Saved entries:
*** Begin section ***

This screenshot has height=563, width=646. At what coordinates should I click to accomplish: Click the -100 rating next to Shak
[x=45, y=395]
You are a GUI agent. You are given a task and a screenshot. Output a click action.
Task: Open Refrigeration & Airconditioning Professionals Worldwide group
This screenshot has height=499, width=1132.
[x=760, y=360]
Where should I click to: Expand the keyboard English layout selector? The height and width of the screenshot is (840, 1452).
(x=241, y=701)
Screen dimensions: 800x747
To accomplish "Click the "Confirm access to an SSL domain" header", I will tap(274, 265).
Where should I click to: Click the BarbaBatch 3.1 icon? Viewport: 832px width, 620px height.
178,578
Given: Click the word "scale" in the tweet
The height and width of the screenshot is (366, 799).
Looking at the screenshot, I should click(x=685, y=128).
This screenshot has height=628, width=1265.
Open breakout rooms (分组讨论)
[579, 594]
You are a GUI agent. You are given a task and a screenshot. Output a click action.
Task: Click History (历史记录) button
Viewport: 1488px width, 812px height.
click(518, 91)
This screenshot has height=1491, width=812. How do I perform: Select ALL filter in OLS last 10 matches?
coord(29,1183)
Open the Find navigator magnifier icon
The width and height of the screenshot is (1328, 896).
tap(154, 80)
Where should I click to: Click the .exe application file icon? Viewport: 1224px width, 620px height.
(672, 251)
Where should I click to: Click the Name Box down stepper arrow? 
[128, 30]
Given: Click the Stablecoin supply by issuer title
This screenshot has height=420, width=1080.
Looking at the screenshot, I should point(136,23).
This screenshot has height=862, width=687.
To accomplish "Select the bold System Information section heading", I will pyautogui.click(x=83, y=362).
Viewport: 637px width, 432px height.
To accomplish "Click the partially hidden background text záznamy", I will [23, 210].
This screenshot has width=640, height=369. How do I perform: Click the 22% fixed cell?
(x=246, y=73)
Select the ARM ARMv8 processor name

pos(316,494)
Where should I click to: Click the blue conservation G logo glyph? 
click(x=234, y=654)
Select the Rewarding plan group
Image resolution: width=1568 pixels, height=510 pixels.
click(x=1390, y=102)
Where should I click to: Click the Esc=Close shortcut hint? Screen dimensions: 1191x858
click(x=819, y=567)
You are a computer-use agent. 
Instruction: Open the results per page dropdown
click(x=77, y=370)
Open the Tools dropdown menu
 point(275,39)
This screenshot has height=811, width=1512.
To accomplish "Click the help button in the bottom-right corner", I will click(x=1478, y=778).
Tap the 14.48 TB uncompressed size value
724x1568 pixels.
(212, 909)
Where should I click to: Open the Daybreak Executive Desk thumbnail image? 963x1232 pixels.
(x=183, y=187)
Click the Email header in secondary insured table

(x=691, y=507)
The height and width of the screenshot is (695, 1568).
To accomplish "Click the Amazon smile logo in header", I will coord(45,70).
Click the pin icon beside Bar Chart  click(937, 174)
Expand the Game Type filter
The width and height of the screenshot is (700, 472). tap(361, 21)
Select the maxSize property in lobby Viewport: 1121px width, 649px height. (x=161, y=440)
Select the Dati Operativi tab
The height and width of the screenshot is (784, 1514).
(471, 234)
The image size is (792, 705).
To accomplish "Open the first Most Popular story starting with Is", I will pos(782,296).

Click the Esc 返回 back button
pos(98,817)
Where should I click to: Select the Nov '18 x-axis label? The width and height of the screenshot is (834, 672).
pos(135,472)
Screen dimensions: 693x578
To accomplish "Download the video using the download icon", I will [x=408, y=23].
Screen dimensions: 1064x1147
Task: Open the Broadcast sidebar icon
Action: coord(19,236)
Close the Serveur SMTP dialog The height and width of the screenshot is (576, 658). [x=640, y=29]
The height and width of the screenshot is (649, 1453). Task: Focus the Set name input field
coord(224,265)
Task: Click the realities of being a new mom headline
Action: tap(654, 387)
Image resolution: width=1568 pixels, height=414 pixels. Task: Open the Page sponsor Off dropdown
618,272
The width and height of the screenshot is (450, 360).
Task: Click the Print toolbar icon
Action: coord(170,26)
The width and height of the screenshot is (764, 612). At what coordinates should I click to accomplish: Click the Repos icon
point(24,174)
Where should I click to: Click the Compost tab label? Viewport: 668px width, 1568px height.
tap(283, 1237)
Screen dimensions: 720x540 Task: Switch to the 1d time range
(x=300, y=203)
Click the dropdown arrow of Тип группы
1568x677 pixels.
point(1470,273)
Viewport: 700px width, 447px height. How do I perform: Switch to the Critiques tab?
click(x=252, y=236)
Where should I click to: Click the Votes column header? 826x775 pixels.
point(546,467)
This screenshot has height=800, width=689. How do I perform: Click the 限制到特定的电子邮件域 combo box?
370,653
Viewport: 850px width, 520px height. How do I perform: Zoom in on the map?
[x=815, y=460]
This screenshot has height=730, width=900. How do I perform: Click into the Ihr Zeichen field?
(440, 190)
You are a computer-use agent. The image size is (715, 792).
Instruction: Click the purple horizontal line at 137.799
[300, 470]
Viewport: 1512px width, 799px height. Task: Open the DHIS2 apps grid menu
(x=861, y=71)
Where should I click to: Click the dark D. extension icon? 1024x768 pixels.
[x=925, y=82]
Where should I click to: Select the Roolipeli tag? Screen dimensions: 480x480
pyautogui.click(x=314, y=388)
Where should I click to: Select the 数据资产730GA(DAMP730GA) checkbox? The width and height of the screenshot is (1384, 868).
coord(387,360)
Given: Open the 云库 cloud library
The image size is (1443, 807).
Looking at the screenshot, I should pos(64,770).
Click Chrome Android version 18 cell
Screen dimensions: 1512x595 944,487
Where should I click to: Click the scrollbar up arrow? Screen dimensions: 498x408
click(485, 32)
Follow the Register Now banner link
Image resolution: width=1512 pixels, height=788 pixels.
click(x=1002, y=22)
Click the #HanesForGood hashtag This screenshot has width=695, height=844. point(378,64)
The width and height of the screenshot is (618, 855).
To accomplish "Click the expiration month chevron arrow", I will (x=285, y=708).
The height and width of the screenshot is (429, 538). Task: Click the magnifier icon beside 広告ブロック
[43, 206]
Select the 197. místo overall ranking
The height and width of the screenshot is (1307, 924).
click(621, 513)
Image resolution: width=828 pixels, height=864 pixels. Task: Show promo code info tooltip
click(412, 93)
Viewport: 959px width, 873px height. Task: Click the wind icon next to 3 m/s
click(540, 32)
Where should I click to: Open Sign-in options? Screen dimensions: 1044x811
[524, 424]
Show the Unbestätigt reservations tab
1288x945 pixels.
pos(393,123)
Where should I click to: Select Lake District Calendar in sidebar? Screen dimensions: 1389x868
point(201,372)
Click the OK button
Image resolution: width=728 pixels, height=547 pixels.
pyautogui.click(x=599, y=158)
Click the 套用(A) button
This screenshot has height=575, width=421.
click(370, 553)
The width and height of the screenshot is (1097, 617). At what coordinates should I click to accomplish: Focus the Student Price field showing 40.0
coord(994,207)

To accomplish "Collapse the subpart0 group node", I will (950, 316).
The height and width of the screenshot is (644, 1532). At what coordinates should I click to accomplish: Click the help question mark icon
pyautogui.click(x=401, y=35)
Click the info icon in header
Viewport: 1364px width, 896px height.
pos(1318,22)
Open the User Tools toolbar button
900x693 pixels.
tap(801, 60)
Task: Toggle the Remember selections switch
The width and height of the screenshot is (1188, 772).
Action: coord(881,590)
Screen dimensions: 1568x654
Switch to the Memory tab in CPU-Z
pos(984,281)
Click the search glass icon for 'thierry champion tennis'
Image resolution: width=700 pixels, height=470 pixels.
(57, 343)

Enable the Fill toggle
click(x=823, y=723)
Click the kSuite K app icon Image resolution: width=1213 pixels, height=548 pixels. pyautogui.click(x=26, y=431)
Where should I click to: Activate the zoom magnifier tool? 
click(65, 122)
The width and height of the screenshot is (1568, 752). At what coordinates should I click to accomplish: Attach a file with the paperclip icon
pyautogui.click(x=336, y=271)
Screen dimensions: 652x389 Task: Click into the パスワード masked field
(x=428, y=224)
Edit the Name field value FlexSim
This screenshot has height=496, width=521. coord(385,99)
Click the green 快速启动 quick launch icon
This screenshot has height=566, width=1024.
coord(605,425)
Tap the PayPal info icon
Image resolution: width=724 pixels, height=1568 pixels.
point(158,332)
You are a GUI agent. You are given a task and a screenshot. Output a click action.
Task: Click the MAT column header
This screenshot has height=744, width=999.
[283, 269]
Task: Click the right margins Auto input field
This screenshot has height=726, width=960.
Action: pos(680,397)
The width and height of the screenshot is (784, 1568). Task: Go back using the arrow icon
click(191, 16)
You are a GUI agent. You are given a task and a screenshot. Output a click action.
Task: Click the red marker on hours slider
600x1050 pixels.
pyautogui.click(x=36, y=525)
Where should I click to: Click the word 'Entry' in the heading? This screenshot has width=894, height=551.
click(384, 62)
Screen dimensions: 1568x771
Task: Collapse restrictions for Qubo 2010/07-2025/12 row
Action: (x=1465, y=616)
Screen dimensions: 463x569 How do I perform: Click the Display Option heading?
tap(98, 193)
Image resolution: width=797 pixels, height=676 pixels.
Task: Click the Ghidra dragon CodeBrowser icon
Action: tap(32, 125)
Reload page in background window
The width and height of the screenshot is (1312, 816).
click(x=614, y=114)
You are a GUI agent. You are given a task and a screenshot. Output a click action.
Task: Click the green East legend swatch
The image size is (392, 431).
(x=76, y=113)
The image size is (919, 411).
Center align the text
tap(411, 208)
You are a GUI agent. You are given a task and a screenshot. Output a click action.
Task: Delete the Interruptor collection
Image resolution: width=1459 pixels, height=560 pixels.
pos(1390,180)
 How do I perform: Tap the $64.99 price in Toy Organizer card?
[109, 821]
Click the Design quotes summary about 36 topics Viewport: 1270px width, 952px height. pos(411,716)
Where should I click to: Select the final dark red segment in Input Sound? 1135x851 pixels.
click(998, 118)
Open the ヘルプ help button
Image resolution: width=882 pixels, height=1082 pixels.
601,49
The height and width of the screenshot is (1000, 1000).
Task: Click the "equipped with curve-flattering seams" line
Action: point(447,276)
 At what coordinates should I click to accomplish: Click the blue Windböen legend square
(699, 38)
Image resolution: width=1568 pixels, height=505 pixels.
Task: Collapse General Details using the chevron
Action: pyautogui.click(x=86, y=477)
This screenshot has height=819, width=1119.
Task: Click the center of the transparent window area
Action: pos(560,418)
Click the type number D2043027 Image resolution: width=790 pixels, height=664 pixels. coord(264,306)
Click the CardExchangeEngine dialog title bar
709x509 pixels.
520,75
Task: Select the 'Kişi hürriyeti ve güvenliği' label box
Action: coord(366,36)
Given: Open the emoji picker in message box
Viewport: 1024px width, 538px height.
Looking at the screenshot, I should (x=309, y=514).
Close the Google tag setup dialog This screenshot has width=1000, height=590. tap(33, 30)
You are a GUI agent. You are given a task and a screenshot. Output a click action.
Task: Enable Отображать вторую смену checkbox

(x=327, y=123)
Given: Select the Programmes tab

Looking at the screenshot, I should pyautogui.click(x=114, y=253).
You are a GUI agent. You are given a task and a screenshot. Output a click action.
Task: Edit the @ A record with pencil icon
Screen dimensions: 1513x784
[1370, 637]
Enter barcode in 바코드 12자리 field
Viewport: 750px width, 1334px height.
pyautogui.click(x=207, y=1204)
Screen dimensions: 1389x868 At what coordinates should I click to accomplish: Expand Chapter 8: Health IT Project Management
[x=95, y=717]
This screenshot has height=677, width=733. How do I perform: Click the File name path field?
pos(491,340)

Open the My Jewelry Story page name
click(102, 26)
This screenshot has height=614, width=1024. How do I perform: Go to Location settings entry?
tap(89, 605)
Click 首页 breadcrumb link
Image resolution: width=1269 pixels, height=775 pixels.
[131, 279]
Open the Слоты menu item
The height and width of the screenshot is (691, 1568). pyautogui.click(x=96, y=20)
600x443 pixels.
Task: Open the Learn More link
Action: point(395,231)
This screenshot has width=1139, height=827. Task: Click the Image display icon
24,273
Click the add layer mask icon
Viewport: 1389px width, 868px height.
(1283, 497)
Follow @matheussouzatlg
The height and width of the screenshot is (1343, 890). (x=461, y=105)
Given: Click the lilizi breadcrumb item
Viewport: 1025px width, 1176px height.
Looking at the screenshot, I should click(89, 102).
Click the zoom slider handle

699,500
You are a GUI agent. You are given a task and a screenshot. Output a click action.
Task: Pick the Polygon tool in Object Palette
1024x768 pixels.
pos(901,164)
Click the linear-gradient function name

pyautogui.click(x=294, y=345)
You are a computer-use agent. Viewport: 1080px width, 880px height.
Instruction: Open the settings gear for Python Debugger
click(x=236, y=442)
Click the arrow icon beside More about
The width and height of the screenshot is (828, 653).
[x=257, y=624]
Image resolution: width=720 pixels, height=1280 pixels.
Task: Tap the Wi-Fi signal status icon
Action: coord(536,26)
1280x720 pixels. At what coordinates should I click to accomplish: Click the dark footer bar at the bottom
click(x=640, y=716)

*** End section ***

• [What to work on] Your job is to return all lines above that hold the word "right".

• [Answer area]
To accomplish "Click the help button in the bottom-right corner", I will click(x=1478, y=778).
Task: Click the right margins Auto input field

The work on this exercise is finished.